▶ Work to be completed:
Count the lines in the rows below that contain the string "with", treating uppercase and lowercase letters as different, and give only the total.

▶ Stored data:
---

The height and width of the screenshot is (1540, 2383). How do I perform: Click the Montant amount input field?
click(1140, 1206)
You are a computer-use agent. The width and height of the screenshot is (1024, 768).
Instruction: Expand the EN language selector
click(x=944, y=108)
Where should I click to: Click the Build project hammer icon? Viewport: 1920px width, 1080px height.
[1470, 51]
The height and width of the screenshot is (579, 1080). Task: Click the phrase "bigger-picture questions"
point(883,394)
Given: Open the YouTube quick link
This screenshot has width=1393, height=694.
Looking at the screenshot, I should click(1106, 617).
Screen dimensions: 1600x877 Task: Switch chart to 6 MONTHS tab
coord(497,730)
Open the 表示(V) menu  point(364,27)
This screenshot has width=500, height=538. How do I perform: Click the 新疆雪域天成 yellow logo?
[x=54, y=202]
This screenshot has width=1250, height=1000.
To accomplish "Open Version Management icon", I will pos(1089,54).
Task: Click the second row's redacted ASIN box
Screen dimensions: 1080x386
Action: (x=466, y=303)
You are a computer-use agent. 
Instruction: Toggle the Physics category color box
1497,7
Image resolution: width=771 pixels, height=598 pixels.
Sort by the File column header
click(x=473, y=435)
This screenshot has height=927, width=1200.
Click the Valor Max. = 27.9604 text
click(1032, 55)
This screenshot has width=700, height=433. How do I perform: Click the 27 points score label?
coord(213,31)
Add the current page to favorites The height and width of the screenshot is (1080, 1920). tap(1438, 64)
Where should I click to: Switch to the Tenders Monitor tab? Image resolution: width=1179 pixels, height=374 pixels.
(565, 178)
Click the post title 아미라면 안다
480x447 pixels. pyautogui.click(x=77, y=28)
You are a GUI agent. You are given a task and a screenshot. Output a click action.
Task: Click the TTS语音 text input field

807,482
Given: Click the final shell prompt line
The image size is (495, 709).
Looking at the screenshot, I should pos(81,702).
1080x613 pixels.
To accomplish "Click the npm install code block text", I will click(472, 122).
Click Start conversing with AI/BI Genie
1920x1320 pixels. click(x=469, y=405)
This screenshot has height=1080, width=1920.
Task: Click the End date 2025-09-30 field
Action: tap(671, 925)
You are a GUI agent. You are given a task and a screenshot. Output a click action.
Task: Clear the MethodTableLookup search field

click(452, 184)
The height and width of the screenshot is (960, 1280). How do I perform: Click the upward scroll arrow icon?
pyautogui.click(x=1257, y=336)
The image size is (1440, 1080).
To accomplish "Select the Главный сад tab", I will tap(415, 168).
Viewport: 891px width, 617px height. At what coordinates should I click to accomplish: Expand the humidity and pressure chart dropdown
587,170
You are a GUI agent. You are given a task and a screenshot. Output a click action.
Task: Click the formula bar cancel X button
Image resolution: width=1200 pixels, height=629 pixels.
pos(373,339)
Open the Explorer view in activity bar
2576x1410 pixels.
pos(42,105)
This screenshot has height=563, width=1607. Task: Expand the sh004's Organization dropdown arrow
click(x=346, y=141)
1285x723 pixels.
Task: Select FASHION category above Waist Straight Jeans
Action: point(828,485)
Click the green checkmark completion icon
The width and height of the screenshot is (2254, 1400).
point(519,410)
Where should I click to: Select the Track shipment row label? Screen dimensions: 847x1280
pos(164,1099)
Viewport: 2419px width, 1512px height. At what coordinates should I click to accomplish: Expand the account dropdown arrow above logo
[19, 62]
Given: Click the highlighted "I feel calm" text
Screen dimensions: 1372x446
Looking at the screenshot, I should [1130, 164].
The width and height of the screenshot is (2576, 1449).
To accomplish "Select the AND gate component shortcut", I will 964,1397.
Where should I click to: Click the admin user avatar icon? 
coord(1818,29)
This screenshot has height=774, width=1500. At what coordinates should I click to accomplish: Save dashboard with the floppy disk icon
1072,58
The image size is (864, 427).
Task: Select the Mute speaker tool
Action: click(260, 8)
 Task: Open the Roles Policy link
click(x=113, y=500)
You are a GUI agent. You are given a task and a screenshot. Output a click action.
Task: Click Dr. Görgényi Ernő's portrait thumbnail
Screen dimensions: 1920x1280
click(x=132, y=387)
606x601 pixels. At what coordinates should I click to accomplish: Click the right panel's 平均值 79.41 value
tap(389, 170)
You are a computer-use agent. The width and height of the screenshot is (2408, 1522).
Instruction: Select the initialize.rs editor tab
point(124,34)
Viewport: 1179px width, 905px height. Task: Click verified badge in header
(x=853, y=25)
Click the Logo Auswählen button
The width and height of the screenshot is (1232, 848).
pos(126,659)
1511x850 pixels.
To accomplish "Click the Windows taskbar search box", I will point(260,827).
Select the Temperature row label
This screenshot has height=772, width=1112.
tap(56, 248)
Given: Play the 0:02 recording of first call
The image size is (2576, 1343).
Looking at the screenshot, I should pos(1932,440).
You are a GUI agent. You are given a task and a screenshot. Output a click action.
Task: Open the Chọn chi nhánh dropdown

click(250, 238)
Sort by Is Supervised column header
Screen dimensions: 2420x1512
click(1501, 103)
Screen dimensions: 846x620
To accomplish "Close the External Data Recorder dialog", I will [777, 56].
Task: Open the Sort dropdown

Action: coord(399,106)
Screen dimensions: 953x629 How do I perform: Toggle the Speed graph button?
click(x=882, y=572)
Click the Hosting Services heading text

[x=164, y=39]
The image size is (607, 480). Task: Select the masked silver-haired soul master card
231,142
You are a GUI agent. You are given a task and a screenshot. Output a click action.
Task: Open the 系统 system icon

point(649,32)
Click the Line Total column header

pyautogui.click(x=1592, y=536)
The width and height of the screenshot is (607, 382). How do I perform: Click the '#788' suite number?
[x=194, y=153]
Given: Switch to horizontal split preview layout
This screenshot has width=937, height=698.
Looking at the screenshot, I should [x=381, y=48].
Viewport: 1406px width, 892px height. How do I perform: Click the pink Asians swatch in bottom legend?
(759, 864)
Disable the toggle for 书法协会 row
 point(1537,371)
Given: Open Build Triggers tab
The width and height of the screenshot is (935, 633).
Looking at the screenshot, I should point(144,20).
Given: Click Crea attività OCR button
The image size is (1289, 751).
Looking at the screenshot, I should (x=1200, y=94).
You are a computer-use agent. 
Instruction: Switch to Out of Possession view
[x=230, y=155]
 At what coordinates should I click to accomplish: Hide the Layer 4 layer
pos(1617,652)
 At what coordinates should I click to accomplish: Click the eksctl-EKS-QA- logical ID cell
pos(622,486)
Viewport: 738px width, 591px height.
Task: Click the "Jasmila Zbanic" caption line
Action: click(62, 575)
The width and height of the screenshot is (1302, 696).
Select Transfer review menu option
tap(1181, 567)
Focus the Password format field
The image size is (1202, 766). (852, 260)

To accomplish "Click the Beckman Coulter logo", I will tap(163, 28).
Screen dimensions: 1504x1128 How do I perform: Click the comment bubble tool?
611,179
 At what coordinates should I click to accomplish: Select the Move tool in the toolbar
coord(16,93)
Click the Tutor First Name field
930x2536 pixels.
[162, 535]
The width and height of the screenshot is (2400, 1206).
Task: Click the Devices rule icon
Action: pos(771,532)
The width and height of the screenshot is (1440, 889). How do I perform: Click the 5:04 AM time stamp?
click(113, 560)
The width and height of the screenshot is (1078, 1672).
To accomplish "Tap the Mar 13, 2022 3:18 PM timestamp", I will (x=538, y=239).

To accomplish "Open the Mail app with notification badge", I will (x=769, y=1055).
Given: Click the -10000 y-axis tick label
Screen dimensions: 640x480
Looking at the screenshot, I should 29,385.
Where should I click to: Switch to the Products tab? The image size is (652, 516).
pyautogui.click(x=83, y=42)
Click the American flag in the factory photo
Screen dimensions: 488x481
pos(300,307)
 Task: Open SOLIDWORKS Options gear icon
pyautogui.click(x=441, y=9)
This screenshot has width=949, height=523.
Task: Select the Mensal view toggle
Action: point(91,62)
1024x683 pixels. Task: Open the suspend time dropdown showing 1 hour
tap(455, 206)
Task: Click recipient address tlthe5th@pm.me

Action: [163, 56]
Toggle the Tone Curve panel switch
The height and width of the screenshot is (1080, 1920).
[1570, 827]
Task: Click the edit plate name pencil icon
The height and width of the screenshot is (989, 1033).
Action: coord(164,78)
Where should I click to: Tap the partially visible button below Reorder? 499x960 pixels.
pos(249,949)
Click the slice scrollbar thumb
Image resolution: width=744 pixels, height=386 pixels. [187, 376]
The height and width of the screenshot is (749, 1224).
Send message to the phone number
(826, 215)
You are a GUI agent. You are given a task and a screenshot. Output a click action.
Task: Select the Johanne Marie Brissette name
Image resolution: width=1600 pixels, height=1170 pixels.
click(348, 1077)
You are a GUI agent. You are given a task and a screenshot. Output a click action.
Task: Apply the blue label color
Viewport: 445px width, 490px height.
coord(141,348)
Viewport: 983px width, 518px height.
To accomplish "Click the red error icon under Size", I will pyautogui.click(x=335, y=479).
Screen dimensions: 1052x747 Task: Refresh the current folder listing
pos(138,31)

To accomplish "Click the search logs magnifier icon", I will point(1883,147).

---

▶ Correct answer:
3